You can (kind of) run Django in subinterpreters

In November of 2023 cpython core developer Anthony Shaw wrote about sub-interpreters in his post: Running Python Parallel Applications with Sub Interpreters. In there, he previewed the ongoing development for subinterpreters and highlighted his attempt to run web applications in a subinterpreter.

Anthony conclude his post having adapted hypercorn to run with subinterpreters and managing to run FastAPI and Flask applications. He notably couldn't run Django due to the standard library's own datetime module.

It has now been 2 and half years and a lot has changed. Both concurrent.interpreters and free-threading have seen official releases, with subinterpreters especially seeing a lot of changes w.r.t the Python interface.

Continuing the Work

So I decided to give it a try myself. Since enough had changed since Anthony's implementation, I did much of the code changes from scratch.

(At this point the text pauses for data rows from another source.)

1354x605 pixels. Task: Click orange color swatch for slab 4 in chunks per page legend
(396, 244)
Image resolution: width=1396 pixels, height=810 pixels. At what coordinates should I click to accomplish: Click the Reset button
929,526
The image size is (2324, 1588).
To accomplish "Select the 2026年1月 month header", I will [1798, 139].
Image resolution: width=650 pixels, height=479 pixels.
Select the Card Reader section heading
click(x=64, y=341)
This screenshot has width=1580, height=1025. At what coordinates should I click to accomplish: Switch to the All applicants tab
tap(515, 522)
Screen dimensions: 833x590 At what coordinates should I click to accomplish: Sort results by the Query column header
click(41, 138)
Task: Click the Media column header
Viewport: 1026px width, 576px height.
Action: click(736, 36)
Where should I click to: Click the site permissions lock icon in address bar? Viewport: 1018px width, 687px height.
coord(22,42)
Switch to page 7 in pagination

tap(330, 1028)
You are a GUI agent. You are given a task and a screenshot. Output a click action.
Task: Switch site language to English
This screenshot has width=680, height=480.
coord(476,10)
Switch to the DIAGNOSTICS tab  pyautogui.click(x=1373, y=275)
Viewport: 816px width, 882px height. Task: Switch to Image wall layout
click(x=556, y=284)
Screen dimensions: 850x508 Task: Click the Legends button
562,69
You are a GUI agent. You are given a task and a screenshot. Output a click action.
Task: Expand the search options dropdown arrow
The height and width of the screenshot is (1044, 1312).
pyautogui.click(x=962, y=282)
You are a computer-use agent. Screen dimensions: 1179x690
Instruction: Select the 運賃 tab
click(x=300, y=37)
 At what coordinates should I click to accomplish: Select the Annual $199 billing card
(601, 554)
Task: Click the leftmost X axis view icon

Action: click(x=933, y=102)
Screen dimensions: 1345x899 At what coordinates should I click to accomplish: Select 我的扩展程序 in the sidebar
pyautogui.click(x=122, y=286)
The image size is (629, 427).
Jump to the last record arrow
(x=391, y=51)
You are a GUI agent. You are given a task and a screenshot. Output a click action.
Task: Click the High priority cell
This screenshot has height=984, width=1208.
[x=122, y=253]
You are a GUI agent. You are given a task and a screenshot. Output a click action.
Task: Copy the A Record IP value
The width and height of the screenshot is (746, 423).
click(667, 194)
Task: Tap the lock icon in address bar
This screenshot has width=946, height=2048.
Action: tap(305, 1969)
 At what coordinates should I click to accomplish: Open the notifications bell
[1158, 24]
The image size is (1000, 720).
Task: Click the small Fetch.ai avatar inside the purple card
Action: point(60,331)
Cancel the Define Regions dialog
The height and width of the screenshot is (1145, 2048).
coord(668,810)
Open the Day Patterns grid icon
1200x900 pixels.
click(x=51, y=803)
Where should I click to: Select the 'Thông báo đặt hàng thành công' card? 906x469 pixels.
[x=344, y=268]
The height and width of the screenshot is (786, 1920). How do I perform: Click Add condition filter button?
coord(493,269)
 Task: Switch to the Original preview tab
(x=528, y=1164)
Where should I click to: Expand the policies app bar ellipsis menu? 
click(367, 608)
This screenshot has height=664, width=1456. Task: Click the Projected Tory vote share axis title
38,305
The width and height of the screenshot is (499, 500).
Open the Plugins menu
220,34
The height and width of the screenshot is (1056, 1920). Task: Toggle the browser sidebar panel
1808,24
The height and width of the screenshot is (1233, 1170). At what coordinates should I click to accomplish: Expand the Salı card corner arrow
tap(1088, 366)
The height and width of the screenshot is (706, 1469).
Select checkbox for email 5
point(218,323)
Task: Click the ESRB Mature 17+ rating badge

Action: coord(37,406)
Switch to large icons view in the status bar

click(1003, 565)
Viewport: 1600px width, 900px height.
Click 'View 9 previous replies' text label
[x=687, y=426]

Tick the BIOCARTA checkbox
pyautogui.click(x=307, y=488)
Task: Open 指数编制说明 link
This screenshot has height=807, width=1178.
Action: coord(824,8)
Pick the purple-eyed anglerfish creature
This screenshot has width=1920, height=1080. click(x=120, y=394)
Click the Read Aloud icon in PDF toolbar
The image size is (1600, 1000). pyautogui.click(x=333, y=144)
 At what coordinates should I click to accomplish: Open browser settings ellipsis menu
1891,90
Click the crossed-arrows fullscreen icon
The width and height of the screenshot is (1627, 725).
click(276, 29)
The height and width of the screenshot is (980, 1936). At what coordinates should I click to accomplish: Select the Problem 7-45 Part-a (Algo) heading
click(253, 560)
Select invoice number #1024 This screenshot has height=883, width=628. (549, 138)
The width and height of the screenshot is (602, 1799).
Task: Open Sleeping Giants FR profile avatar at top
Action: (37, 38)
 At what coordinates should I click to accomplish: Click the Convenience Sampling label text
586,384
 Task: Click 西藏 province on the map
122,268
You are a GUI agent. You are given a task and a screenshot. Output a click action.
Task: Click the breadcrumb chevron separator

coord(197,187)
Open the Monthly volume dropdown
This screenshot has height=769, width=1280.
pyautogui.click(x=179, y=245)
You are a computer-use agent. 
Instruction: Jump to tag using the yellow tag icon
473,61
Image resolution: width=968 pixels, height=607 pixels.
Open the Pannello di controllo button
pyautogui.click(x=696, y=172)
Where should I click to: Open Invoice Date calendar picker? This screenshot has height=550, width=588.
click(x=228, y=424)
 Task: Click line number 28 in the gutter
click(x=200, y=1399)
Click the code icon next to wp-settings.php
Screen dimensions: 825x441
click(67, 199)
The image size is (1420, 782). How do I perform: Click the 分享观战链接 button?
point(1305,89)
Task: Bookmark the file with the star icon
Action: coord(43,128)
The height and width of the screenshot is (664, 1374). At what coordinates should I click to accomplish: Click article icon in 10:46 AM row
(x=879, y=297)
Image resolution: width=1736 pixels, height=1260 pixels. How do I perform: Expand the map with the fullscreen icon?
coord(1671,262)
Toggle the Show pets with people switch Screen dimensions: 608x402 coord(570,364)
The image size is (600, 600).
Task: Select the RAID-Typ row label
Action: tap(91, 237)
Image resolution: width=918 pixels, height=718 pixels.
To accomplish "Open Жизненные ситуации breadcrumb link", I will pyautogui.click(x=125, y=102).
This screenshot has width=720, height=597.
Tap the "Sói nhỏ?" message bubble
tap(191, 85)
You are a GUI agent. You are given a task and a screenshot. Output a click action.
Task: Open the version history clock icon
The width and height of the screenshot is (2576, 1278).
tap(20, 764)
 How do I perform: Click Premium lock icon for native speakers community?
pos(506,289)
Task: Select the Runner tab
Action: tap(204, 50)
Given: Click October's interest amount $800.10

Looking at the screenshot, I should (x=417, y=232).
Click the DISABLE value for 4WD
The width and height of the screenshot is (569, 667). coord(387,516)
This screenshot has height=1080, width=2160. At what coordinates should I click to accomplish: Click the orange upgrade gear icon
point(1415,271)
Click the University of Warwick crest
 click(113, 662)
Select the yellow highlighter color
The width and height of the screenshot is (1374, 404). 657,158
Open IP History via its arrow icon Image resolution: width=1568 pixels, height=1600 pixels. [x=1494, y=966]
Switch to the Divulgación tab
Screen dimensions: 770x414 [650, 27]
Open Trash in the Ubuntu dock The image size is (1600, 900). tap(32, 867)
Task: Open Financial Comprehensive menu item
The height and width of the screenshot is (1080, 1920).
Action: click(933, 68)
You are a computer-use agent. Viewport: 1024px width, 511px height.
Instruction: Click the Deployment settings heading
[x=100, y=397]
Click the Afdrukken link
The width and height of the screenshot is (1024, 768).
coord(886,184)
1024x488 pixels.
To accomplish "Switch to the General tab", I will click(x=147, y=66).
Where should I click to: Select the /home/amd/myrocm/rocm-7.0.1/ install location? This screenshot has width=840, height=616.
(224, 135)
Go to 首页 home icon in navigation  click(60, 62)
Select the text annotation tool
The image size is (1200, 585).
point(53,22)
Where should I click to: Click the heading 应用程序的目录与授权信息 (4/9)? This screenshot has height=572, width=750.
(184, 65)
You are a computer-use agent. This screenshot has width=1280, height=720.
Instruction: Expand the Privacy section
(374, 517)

This turns out to be surprisingly simple, as we have a much better Python interface for interpreters in in Python 3.14.

Sharing Sockets

In the original multiprocessing version, hypercorn shares the same set of sockets between all the worker processes. The processes will all consume this set of sockets thereby distributing requests.

So we will need to do the same thing here as well. Sockets out of the box can be shared between a parent process and any of its sub-processes but that's not the case for sub-interpreters.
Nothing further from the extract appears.